Made up of senior NHS leaders across the country and from different parts of the system, the new Policy Forum aims to allow the NHS to speak strongly on the big strategic issues facing the service.
It will use these leaders and the organisations they represent to shape what the NHS Confederation says and ensure that the organisation's strategy and work programme properly reflect the priorities of the NHS.
It will aim to more fully complement the NHS Confederation's strong reputation for policy analysis and thought leadership with the practical knowledge and experience of its membership. The "why" and "what" of policy development will be much more clearly linked to the "how" of implementation.
The Policy Forum will strengthen the NHS Confederation's processes for listening to members, and will bring in perspectives from partner organisations representing local government, clinicians and patients.
As a result, members should see an assertive NHS Confederation that they genuinely recognise as theirs.

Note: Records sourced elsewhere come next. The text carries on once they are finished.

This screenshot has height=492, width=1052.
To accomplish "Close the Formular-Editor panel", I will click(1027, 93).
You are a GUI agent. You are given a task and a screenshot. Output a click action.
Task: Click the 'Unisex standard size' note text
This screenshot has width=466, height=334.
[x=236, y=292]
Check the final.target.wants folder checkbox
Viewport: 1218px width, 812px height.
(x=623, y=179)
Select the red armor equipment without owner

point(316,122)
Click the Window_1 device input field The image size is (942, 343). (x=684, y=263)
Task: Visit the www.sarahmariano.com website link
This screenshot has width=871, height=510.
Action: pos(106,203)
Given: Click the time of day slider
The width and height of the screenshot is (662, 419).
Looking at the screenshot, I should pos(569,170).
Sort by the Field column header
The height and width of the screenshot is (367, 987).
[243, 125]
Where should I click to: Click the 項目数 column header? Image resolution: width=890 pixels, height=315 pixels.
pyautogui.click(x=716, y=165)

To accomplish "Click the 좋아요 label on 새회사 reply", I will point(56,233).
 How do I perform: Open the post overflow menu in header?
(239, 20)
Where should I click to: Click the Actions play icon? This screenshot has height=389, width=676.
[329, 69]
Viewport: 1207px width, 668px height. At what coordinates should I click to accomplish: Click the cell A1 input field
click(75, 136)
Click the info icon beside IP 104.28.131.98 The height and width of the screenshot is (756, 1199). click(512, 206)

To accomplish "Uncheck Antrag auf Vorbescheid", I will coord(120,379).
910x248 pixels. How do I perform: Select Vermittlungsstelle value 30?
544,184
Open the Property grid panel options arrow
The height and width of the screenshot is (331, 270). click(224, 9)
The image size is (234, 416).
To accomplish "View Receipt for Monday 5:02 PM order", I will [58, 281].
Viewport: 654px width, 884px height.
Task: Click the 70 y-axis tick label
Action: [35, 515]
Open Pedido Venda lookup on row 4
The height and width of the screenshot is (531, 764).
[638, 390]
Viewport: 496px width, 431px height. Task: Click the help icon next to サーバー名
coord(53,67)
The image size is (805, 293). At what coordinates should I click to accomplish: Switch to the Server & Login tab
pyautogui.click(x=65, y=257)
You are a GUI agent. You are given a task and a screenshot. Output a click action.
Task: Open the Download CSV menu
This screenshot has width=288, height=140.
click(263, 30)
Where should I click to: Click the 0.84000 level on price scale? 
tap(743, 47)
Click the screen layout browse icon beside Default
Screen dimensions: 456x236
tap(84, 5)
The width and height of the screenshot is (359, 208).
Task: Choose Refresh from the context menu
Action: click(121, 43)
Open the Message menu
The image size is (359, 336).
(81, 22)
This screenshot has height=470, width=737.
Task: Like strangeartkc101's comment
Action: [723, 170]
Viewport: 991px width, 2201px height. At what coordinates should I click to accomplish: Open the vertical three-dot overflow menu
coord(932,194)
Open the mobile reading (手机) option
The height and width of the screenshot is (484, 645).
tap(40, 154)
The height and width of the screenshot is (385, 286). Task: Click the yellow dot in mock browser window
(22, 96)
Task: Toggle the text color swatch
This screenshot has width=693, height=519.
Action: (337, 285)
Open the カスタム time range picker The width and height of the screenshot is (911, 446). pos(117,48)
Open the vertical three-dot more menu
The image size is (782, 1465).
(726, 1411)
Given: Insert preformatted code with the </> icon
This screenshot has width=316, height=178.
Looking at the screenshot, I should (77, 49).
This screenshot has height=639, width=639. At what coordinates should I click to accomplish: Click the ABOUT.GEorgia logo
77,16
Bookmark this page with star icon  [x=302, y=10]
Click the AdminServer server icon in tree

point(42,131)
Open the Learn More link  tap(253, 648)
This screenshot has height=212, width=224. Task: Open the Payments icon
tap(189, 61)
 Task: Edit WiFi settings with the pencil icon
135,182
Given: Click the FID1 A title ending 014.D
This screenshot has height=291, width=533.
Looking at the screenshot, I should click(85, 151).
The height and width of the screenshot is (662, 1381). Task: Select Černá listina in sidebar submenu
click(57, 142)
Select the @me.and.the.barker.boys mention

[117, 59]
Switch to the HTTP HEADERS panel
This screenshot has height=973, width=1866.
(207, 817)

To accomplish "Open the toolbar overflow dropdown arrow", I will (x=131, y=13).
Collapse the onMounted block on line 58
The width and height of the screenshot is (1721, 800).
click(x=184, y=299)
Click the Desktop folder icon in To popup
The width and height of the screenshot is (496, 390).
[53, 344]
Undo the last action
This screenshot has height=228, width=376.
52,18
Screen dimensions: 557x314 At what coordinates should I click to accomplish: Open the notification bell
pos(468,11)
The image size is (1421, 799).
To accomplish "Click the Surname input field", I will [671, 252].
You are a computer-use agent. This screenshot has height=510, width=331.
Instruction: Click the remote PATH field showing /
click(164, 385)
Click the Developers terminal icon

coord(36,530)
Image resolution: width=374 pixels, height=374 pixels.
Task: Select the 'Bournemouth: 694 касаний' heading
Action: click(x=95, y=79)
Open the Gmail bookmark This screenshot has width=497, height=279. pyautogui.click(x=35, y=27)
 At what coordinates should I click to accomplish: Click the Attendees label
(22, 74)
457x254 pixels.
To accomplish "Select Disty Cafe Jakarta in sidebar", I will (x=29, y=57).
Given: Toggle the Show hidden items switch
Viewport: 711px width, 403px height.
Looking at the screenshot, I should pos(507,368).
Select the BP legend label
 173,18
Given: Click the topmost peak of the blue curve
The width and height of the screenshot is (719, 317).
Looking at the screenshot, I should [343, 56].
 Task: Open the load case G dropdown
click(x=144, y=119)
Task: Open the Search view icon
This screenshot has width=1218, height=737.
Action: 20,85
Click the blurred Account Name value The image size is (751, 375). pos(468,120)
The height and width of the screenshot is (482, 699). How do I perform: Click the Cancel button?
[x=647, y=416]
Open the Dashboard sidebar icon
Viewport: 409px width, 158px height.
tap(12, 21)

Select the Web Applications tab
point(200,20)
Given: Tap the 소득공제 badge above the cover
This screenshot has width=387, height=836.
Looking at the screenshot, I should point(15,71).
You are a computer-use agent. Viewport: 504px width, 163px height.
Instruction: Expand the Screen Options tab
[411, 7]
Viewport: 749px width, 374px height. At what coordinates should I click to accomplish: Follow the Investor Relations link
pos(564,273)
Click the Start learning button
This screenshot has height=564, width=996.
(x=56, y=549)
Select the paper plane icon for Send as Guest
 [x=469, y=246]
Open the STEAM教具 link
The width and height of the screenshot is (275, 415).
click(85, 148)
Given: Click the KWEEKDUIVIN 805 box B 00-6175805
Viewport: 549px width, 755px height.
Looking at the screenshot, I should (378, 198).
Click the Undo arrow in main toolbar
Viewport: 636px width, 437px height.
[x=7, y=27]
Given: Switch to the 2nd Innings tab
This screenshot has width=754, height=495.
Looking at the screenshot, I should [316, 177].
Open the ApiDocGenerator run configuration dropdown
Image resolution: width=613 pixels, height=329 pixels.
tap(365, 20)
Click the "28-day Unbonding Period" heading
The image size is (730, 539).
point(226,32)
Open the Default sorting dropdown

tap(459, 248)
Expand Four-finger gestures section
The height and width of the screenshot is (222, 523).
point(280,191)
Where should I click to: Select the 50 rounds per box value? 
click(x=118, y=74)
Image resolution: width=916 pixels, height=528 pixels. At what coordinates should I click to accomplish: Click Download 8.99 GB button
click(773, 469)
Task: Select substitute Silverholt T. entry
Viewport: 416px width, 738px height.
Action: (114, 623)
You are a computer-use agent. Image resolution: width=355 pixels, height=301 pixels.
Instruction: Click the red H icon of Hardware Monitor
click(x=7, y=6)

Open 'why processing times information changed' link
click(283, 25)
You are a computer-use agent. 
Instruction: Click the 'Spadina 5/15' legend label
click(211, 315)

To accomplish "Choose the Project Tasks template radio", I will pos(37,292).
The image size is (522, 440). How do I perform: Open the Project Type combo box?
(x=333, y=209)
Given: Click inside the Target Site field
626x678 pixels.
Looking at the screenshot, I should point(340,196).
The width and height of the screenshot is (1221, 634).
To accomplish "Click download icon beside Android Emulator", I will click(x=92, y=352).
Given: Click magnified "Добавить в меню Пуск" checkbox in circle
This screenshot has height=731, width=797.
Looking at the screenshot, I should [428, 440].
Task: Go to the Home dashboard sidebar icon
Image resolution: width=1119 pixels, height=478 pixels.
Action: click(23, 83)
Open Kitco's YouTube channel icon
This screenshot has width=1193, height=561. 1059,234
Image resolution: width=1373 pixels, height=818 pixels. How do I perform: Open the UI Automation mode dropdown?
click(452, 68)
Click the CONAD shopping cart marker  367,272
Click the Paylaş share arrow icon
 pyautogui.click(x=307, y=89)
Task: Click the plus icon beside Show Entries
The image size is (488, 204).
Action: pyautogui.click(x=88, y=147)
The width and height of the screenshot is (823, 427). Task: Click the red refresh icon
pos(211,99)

The Policy Forum will be chaired by NHS Confederation chair Sir Keith Pearson. The first meeting was last week and it has already asked the NHS Confederation to prioritise the following issues:
NHS Finances - In particular public understanding of the state of NHS finances and why current models of care must change.
Quality of care - Particularly responding to concerns about the issues of caring for older people properly and with dignity.
Taking the long view - Focusing the healthcare debate on a ten-year timeframe rather than simply over electoral cycles.
NHS leadership - the NHS requires improved and different leadership to meet the challenges it faces. Old command and control must be replaced with more locally empowered and collaborative leadership.
NHS Confederation chief executive Mike Farrar said:
"This is a great platform for the NHS to step up and speak out about the challenges we are facing. We are currently facing one of the most serious financial squeezes the service has ever faced and we want to ensure that the leadership of the NHS can speak out about the big issues facing health care.
"In recent years it has been too easy to look upwards, sit back and criticise. It has also sometimes been too hard for people who were prepared to speak up, to be heard as constructive contributors to the policy debate. This has to change, and the NHS Confederation has a responsibility working with and to its members to change this. And we are determined to do so.
"We have to raise the public debate over health care beyond the narrow politics and centralist perspectives. This includes taking a longer term view, as other industries would do. Most reform actually takes much longer than five years to bed down and start delivering. The NHS must rise above the constant short term political ping pong and the end of year scrambling.
"Organisational and clinical management in the NHS are the back bone to its success. The new Policy Forum will put a powerful case to government that you simply can't discriminate between 'bureaucrats' and 'clinicians'. Good care is provided by skilled clinicians and managers working together as leaders of the NHS acting in the interests of patients.
"The NHS needs an assertive trade association working effectively to use the experience senior NHS leaders from all parts of the industry have to lead the debate over the way care is delivered and make sure the NHS takes responsibility for the service we wish to provide, and that includes getting the basics of care right for each and everyone of our patients.
"This is our opportunity to change the culture within the NHS that has proliferated over recent years and to establish a collaborative, intelligent, leadership approach that will be fit for the next decade."